* [EXERCISE DESCRIPTION]:
An exact repetition of the listing is required.

* [DATASET RECORDS]:
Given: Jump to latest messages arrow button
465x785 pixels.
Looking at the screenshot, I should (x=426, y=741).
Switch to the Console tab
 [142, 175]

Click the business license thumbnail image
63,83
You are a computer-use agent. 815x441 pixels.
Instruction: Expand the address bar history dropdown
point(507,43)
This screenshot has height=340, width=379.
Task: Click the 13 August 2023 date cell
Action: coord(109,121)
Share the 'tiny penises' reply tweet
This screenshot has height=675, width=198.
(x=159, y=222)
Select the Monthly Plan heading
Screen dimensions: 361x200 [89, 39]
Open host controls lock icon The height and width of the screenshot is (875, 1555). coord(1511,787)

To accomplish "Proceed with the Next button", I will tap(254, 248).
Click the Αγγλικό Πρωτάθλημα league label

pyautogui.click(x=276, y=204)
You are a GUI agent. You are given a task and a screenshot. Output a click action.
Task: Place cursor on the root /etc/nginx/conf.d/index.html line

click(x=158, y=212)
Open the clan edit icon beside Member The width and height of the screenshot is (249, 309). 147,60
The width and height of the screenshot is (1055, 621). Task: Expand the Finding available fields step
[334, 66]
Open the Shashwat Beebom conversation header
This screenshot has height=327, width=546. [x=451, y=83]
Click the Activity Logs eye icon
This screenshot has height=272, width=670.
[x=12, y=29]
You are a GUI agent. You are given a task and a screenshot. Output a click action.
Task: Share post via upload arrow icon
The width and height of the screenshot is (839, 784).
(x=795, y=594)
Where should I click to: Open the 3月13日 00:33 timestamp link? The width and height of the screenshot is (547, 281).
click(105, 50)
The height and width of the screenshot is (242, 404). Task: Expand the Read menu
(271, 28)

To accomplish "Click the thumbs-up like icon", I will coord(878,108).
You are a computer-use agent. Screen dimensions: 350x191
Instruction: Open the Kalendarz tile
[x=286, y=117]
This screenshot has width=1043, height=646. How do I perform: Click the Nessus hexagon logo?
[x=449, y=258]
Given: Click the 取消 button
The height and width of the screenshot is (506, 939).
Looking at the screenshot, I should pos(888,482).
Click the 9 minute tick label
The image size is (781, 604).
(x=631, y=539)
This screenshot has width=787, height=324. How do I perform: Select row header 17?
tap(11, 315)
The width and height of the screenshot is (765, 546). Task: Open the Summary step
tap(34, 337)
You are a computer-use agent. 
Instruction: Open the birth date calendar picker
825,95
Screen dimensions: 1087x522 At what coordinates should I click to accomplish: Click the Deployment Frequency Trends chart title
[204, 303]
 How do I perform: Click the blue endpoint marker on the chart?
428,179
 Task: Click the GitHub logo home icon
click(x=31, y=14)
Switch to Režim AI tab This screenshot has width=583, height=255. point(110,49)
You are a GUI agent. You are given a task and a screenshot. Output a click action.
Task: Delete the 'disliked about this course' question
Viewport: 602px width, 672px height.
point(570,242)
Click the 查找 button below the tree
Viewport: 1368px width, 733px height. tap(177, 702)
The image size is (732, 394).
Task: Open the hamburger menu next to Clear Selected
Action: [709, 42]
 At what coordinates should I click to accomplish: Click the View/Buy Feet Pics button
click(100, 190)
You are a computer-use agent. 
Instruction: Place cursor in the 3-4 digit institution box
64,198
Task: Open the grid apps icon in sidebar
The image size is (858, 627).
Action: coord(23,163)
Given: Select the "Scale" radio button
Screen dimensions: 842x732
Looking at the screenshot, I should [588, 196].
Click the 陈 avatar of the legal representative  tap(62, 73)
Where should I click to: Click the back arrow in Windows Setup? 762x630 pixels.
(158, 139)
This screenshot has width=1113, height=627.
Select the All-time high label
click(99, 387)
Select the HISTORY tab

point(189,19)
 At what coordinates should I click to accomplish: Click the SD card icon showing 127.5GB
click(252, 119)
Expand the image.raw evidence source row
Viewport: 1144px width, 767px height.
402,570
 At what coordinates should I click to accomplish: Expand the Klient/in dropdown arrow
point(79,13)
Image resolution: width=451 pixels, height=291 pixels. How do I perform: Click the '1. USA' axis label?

* [WRITTEN ANSWER]:
Given: Jump to latest messages arrow button
465x785 pixels.
Looking at the screenshot, I should (x=426, y=741).
Switch to the Console tab
 [142, 175]

Click the business license thumbnail image
63,83
You are a computer-use agent. 815x441 pixels.
Instruction: Expand the address bar history dropdown
point(507,43)
This screenshot has height=340, width=379.
Task: Click the 13 August 2023 date cell
Action: coord(109,121)
Share the 'tiny penises' reply tweet
This screenshot has height=675, width=198.
(x=159, y=222)
Select the Monthly Plan heading
Screen dimensions: 361x200 [89, 39]
Open host controls lock icon The height and width of the screenshot is (875, 1555). coord(1511,787)

To accomplish "Proceed with the Next button", I will tap(254, 248).
Click the Αγγλικό Πρωτάθλημα league label

pyautogui.click(x=276, y=204)
You are a GUI agent. You are given a task and a screenshot. Output a click action.
Task: Place cursor on the root /etc/nginx/conf.d/index.html line

click(x=158, y=212)
Open the clan edit icon beside Member The width and height of the screenshot is (249, 309). 147,60
The width and height of the screenshot is (1055, 621). Task: Expand the Finding available fields step
[334, 66]
Open the Shashwat Beebom conversation header
This screenshot has height=327, width=546. [x=451, y=83]
Click the Activity Logs eye icon
This screenshot has height=272, width=670.
[x=12, y=29]
You are a GUI agent. You are given a task and a screenshot. Output a click action.
Task: Share post via upload arrow icon
The width and height of the screenshot is (839, 784).
(x=795, y=594)
Where should I click to: Open the 3月13日 00:33 timestamp link? The width and height of the screenshot is (547, 281).
click(105, 50)
The height and width of the screenshot is (242, 404). Task: Expand the Read menu
(271, 28)

To accomplish "Click the thumbs-up like icon", I will coord(878,108).
You are a computer-use agent. Screen dimensions: 350x191
Instruction: Open the Kalendarz tile
[x=286, y=117]
This screenshot has width=1043, height=646. How do I perform: Click the Nessus hexagon logo?
[x=449, y=258]
Given: Click the 取消 button
The height and width of the screenshot is (506, 939).
Looking at the screenshot, I should pos(888,482).
Click the 9 minute tick label
The image size is (781, 604).
(x=631, y=539)
This screenshot has width=787, height=324. How do I perform: Select row header 17?
tap(11, 315)
The width and height of the screenshot is (765, 546). Task: Open the Summary step
tap(34, 337)
You are a computer-use agent. 
Instruction: Open the birth date calendar picker
825,95
Screen dimensions: 1087x522 At what coordinates should I click to accomplish: Click the Deployment Frequency Trends chart title
[204, 303]
 How do I perform: Click the blue endpoint marker on the chart?
428,179
 Task: Click the GitHub logo home icon
click(x=31, y=14)
Switch to Režim AI tab This screenshot has width=583, height=255. point(110,49)
You are a GUI agent. You are given a task and a screenshot. Output a click action.
Task: Delete the 'disliked about this course' question
Viewport: 602px width, 672px height.
point(570,242)
Click the 查找 button below the tree
Viewport: 1368px width, 733px height. tap(177, 702)
The image size is (732, 394).
Task: Open the hamburger menu next to Clear Selected
Action: [709, 42]
 At what coordinates should I click to accomplish: Click the View/Buy Feet Pics button
click(100, 190)
You are a computer-use agent. 
Instruction: Place cursor in the 3-4 digit institution box
64,198
Task: Open the grid apps icon in sidebar
The image size is (858, 627).
Action: coord(23,163)
Given: Select the "Scale" radio button
Screen dimensions: 842x732
Looking at the screenshot, I should [588, 196].
Click the 陈 avatar of the legal representative  tap(62, 73)
Where should I click to: Click the back arrow in Windows Setup? 762x630 pixels.
(158, 139)
This screenshot has width=1113, height=627.
Select the All-time high label
click(99, 387)
Select the HISTORY tab

point(189,19)
 At what coordinates should I click to accomplish: Click the SD card icon showing 127.5GB
click(252, 119)
Expand the image.raw evidence source row
Viewport: 1144px width, 767px height.
402,570
 At what coordinates should I click to accomplish: Expand the Klient/in dropdown arrow
point(79,13)
Image resolution: width=451 pixels, height=291 pixels. How do I perform: Click the '1. USA' axis label?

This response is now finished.